Thanksgiving 2020 won’t be like other years, as consumers will not be rushing out to stores to shop as soon as they have finished their turkey dinners.
Deloitte estimates consumers will spend an average of $401 during the Thanksgiving shopping period (Thursday, Nov. 26 – Monday, Nov. 30.) Shoppers plan to spend 38% of their holiday budget in-store and 62% online this year.
Black Friday, the day after Thanksgiving, has been lengthened this year by retailers, and consumers have already started shopping well ahead of Thanksgiving.
Amazon postponed Prime Day from July to October, which is also believed to have siphoned away some Black Friday shopping demand.
“As COVID-19 brings added health and financial concerns, both consumers and retailers are reimagining Thanksgiving shopping traditions. This Thanksgiving period, shoppers are interested in two things — getting a good deal on items and feeling safe — and this is driving significant changes in how they approach the season. Also, with nearly one-third of consumers not having firmly decided on where to shop for specific items, those retailers that prioritize safety precautions, for both the customer and employees, are likely to win this holiday season,” said Rod Sides, vice chairman and U.S. retail, wholesale and distribution leader for Deloitte.

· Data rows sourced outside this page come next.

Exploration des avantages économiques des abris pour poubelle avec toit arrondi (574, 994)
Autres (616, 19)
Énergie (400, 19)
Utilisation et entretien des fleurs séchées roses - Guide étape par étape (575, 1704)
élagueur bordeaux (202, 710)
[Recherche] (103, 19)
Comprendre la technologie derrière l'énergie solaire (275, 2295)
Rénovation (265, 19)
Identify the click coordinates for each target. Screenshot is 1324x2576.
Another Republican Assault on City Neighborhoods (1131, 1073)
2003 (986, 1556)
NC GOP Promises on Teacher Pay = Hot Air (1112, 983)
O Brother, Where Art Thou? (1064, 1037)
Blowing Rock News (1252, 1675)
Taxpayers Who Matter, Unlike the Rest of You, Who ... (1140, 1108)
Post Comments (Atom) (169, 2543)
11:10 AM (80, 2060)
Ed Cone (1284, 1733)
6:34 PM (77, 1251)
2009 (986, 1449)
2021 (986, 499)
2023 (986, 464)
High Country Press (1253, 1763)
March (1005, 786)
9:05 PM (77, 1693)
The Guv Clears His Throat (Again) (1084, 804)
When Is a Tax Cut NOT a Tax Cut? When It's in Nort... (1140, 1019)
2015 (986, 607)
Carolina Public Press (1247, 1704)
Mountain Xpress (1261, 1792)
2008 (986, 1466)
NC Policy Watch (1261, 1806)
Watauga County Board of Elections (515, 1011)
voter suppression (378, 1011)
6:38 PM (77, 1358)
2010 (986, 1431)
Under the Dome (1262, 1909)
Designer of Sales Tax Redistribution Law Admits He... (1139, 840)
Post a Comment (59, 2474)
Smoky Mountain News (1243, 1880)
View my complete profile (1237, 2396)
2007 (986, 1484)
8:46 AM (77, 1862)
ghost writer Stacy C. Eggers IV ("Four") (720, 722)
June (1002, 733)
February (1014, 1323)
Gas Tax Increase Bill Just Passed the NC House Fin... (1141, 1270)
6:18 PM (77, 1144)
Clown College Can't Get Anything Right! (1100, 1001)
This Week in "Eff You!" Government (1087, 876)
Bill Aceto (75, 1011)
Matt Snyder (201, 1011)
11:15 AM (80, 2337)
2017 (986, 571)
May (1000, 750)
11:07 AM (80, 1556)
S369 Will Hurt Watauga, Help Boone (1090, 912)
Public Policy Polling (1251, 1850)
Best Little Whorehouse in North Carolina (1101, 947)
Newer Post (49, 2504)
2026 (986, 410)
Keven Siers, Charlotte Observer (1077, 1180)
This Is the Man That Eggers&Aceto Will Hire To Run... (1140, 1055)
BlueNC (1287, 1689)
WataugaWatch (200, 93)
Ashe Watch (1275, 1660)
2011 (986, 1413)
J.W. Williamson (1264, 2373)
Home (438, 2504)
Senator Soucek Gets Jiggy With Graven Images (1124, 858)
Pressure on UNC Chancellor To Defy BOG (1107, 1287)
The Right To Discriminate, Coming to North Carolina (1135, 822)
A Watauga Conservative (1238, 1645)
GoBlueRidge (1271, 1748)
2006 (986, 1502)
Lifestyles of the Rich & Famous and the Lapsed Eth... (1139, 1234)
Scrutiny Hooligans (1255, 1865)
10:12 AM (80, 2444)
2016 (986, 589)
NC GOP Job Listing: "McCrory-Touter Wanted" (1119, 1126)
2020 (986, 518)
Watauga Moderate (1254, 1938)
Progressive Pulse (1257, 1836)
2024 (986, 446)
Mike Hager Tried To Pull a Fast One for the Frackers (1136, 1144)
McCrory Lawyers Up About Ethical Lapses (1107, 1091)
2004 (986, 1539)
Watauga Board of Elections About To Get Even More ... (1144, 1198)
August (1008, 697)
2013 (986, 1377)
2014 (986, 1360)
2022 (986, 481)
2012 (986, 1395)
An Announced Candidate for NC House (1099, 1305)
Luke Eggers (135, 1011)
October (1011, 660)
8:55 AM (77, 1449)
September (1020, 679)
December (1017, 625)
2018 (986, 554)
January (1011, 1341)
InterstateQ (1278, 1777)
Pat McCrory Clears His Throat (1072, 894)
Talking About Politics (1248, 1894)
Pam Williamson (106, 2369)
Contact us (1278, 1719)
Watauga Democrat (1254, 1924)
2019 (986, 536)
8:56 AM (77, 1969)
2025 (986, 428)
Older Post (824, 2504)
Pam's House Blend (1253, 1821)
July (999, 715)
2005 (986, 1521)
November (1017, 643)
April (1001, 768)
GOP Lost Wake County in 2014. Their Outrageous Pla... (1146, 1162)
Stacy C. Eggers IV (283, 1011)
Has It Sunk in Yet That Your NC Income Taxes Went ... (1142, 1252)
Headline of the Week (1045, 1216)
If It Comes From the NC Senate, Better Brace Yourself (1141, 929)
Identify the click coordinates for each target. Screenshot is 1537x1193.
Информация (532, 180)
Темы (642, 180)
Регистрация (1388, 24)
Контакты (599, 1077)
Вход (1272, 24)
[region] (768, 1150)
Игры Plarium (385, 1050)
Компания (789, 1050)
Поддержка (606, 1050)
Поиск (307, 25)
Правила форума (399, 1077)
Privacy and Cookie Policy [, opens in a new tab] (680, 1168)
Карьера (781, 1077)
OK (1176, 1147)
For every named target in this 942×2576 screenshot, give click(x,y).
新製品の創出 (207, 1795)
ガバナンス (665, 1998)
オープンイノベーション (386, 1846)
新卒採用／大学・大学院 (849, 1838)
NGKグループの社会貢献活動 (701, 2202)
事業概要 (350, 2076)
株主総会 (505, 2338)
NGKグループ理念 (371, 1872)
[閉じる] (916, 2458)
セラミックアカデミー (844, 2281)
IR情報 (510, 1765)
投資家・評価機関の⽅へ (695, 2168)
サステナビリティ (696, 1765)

The survey found that 95% of consumers who plan to shop during the Thanksgiving weekend will shop online. Nearly one-third of consumers plan to shop fewer days this season, and the main reason cited is concern about COVID-19 by 63% of respondents. These concerns already impact consumers’ holiday shopping plans. Health officials have advised consumers not to travel this holiday, nor are families supposed to congregate in groups of more than ten people, and masks are also recommended.
Deloitte said as health and safety concerns arise, consumers are also not traveling this holiday season; 65% of respondents will travel less or not at all.
The 2020 survey was also the first time in history that more consumers (61%) plan to shop online rather than in-store on Black Friday. As online shopping increases, Deloitte found that 52% of consumers say the variety of delivery options for orders is very or extremely important, up from 44% last year. However, nearly two-thirds (65%) of online shoppers prefer standard delivery via post or courier service.
For those shopping on Black Friday, COVID-19 safety precautions are almost of equal importance to getting a great deal (30% and 35%, respectively).
Throughout the Thanksgiving period, 75% of survey respondents said COVID-19 safety precautions are essential when choosing a retailer. While social traditions and how shoppers are purchasing gifts are different, Deloitte expects spending in the clothing, electronics and toy categories to remain steady this year.
Deloitte said as consumers become increasingly anxious about COVID-19, they are reimagining holiday activities, from shopping to traveling.
While the Thanksgiving shopping period is traditionally a group activity, 61% say they are unsure of their plans or have no plans to shop together (up from 48% in 2019).
In fact, 57% of shoppers are anxious about shopping in-store during the holiday season due to COVID-19. Deloitte also found those with the most concerns about shopping in stores will spend less ($386) than those without those concerns ($477). The biggest reason some consumers are planning to spend less is because of a general concern about the economy or their own worsening personal or household financial situations, Deloitte reports.
“Many consumers started their holiday shopping earlier than they have in the past because of Prime Day and other retailers’ promotional events. Traditionally, those who start shopping earlier tend to spend more over the holiday season, which is good news for the retail industry overall. However, as shoppers look to minimize their in-store visits, mass and online retailers are likely to come out on top as they offer a one-stop-shop for consumers purchasing gifts along with their essential purchases, like hand sanitizer or groceries,” said Jeff Simpson, principal at Deloitte Consulting.
NRF HOLIDAY FORECAST
The National Retail Federation also released its estimates for holiday sales on Monday. The trade group is at least two months late in making this prediction as it chose to wait until after the elections and the Amazon Prime Day event to weigh in. The NRF forecast that includes sales during November and December indicates sales growth between 3.8% and 5.2% this year over 2019. The total estimate between $755.3 billion and $766.7 billion excludes automotive dealers, gas stations and restaurants.
“We know this holiday season will be unlike any other, and retailers have planned ahead by investing billions of dollars to ensure the health and safety of their employees and customers,” NRF President and CEO Matthew Shay said.
“Consumers have shown they are excited about the holidays and are willing to spend on gifts that lift the spirits of family and friends after such a challenging year. We expect a strong finish to the holiday season and will continue to work with municipal and state officials to keep retailers open and the economy moving forward at this critical time,” he added.
NRF expects that online and other non-store sales, which are included in the total, will increase between 20% and 30% to between $202.5 billion and $218.4 billion, up from $168.7 billion last year.